Producer and collaborator Mark-Anthony Tieku (AKA "Tieks") introduced Burnett and Anita Blay (AKA CocknBullKid) during a pop songwriting session in 2014.

Burnett and Blay subsequently formed a deep house duo called Antony & Cleopatra. They soon featured on three singles in 2014: Lancelot's "Givin' It Up", Beni's "Protect", and Sammy Bananas' "Money Time".

Alexander has said that being brought on to write for Digitalism around 2011 was part of his motivation both as a songwriter and as an artist to transition away from Sparkadia and towards electronic music, also citing "falling a bit out of love with the guitar".

=== Releases ===
Their debut single as lead artists, "Sirens", was released in 2015 and was followed with multiple singles and collaborations from 2015 to 2019.
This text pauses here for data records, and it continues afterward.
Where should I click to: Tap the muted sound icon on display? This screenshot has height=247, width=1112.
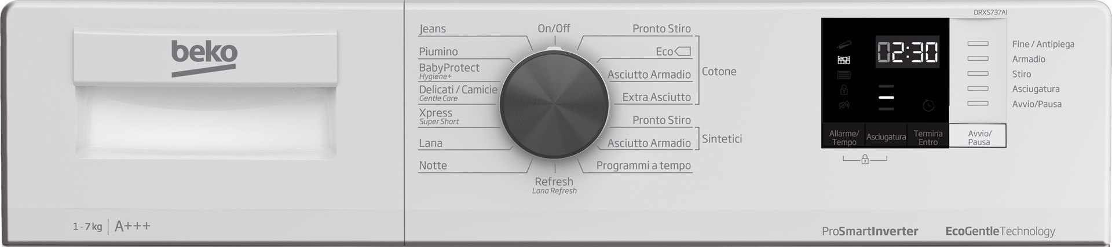point(844,105)
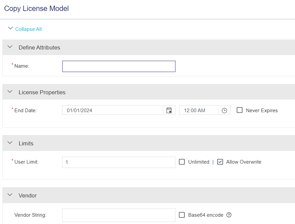Image resolution: width=295 pixels, height=224 pixels.
Task: Click the Base64 encode help question icon
Action: click(x=229, y=215)
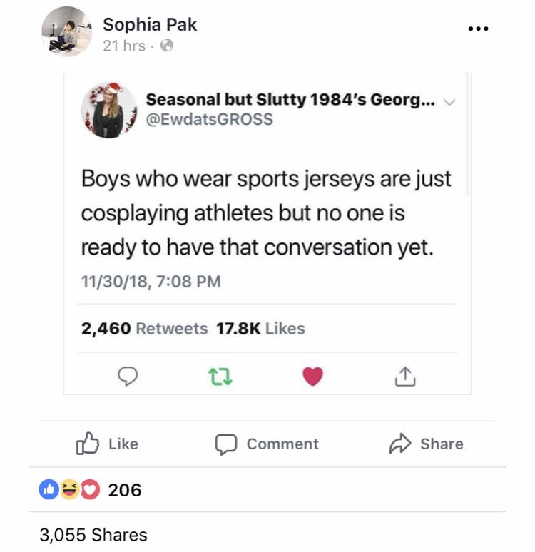Toggle the red heart like on tweet
535x552 pixels.
312,376
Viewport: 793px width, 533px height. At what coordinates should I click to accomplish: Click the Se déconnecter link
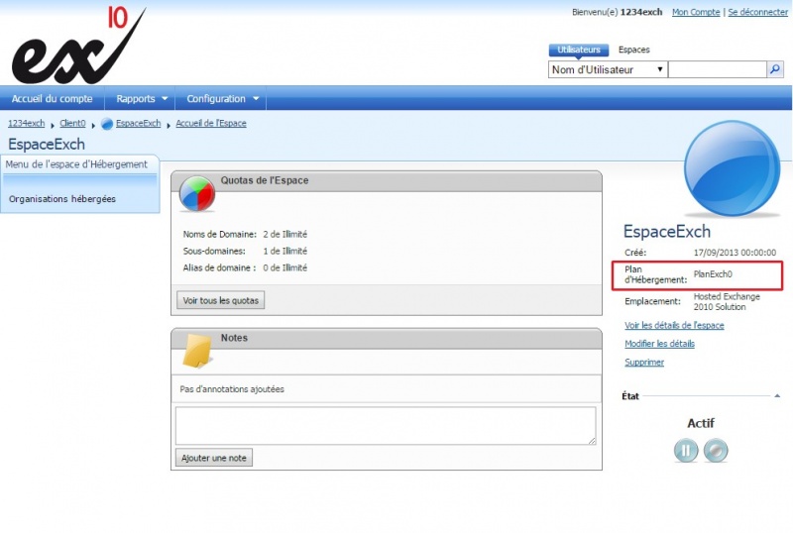click(758, 12)
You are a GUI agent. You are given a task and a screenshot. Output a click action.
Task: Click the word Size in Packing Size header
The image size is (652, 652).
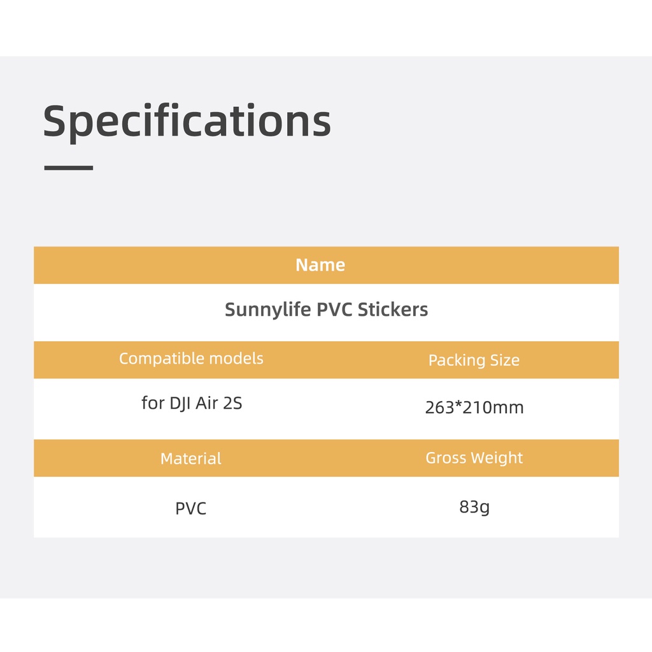504,360
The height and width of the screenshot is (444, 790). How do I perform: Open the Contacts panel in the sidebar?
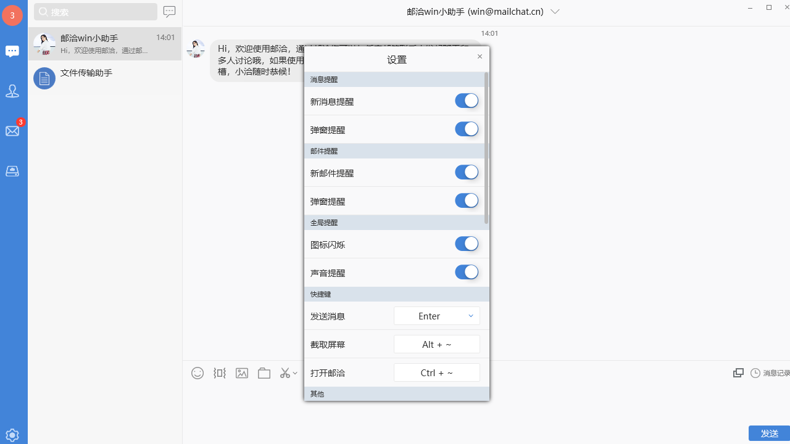click(x=12, y=91)
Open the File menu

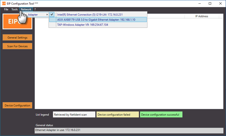[6, 9]
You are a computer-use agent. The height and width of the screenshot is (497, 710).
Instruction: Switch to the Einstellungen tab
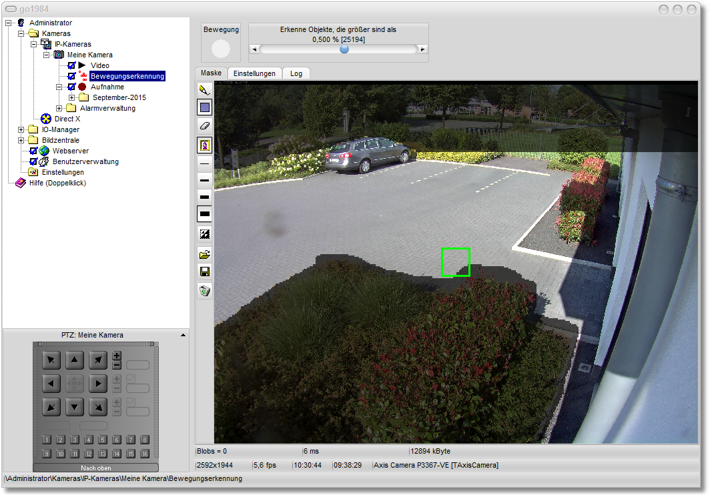point(254,73)
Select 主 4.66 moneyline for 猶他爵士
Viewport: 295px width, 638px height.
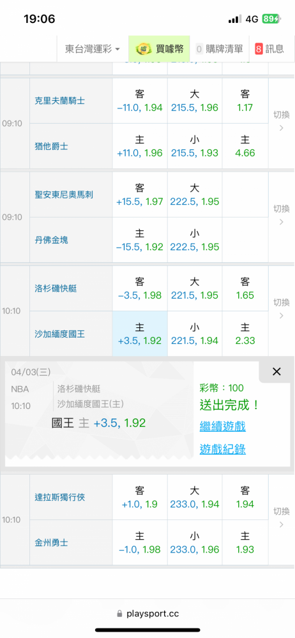(x=245, y=147)
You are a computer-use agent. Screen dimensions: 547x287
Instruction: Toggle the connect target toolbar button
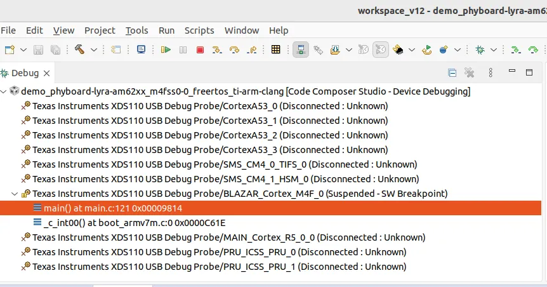pos(301,50)
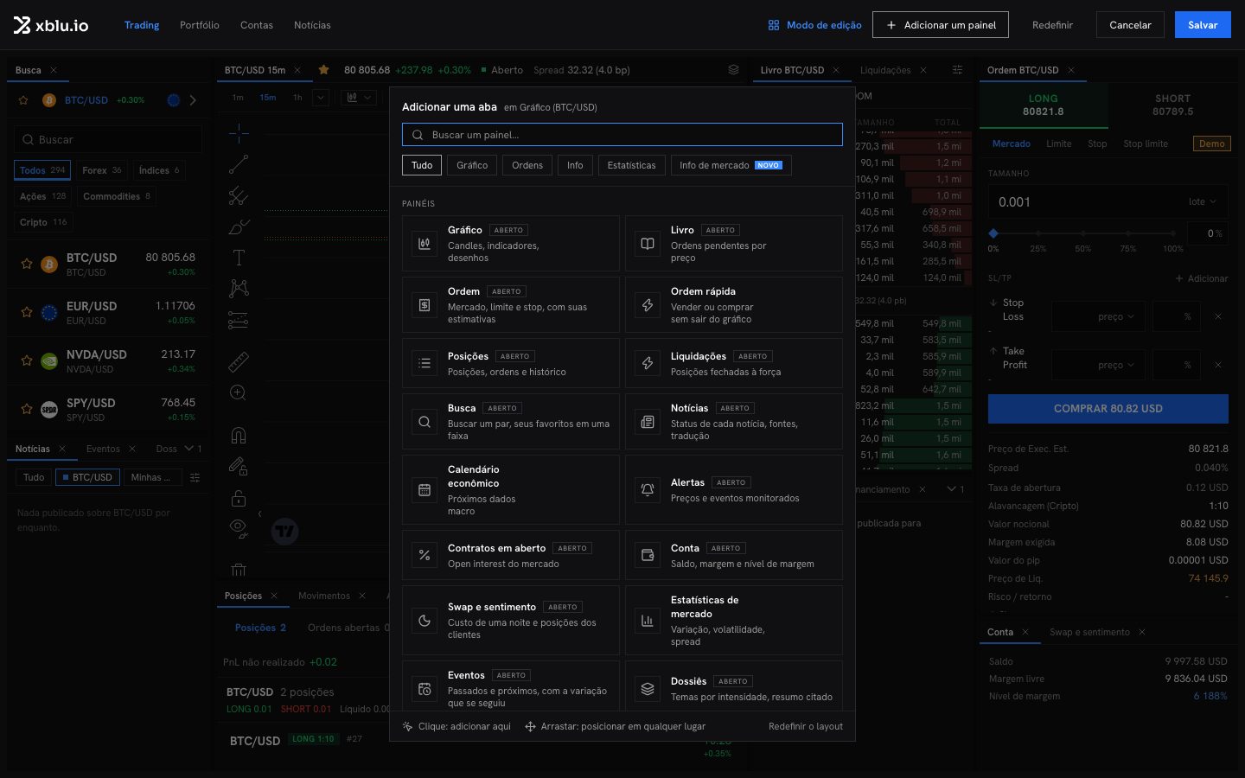
Task: Select the crosshair cursor drawing tool
Action: [x=239, y=132]
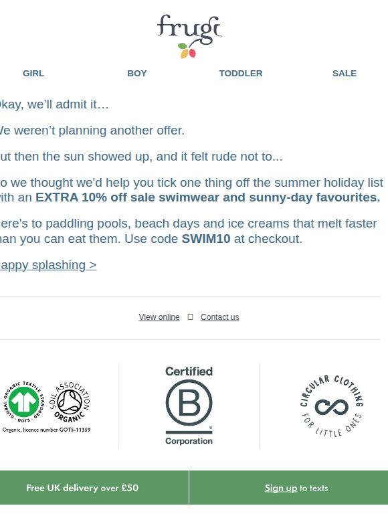This screenshot has height=518, width=388.
Task: Select the TODDLER menu item
Action: point(241,74)
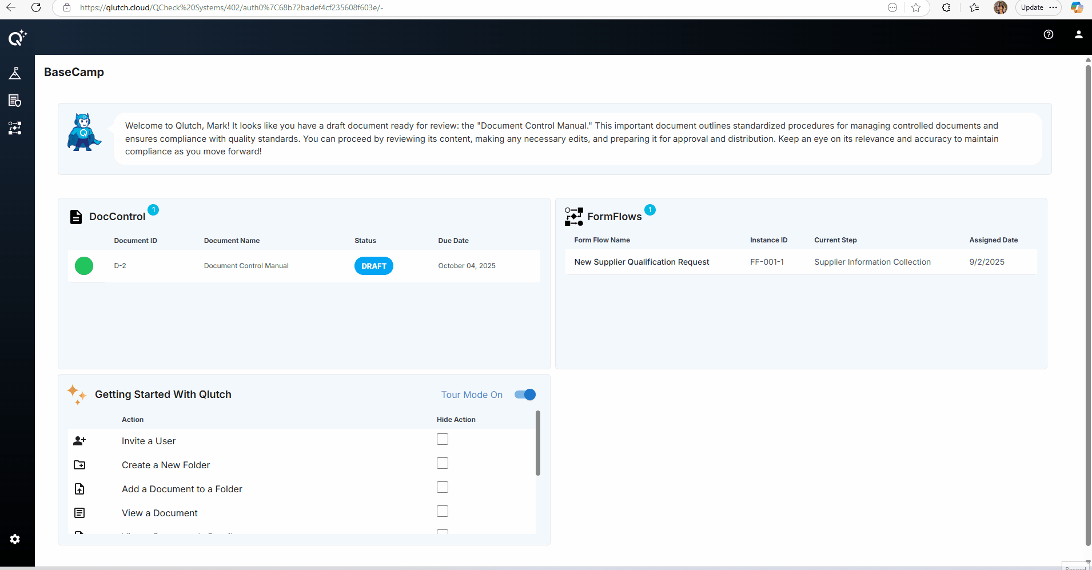Check Hide Action for Create a New Folder
This screenshot has width=1092, height=570.
[x=443, y=463]
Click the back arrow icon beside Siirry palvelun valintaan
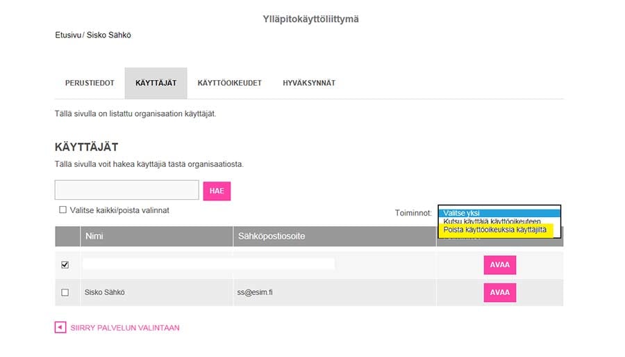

November 23, 2018, saw the release of Antony & Cleopatra's 6-song debut EP, Hurt Like Hell, to strong reviews:

- ""Hurt Than Hell" packs a punch with its twisting synth stabs and looping vocals, while songs like "Hard Feelings" pulse with a thick house bounce and 8-bit twists which together, straddle on that fine line between both forward-thinking and nostalgic - something that is super, super hard to pull off, but something that Antony & Cleopatra do so with ease."
— Pile Rats
- "Hurt Like Hell is like escaping into a dark basement club with pumping beats echoing off the red-lit walls for twenty minutes. Antony & Cleopatra create danceable tunes with new twists and turns making their electronic project standout, and unlike other artists this Duo does not get lost in wide seas and endless possibilities of electronically produced music. Recognising that it is not about who can layer the most beats, they pick the most interesting tunes out of the broad spectrum and arrange them carefully to an intelligent EP, and a ready-made playlist for any good party." 4/5 stars
— The AU Review
- "The "Hurt Like Hell" EP is a strong offering from the London duo, keeping the tradition of UK house music alive while adding a fresh modern take on production."
— The Kollection
- "From its warped melodies, rubber mallet beats, and swirling, psychedelic, electronic notes, 'Hurt Like Hell' is instantly recognisable as an addictive hit."
— Air It

List of Antony & Cleopatra singles
| Title | Year | Album |
| "Sirens" | 2015 | —N/a |
| "Take Me" | —N/a |
| "Love Is A Lonely Dancer" | 2016 | —N/a |
| "Dust | 2017 | —N/a |
| "Twitch" | 2017 | —N/a |
| "The Islands" | 2018 | —N/a |
| "Hard Feelings" "Hurt Like Hell" | 2018 | "Hurt Like Hell" (EP) |
| "Why Don't You Just Call Me" | 2019 | —N/a |

=== Live ===
The duo's first Australian tour was part of the 2017 Alison Wonderland's 'Scarehouse Project' alongside other acts such as Lunice, Lido, ASAP Ferg and Saatchi.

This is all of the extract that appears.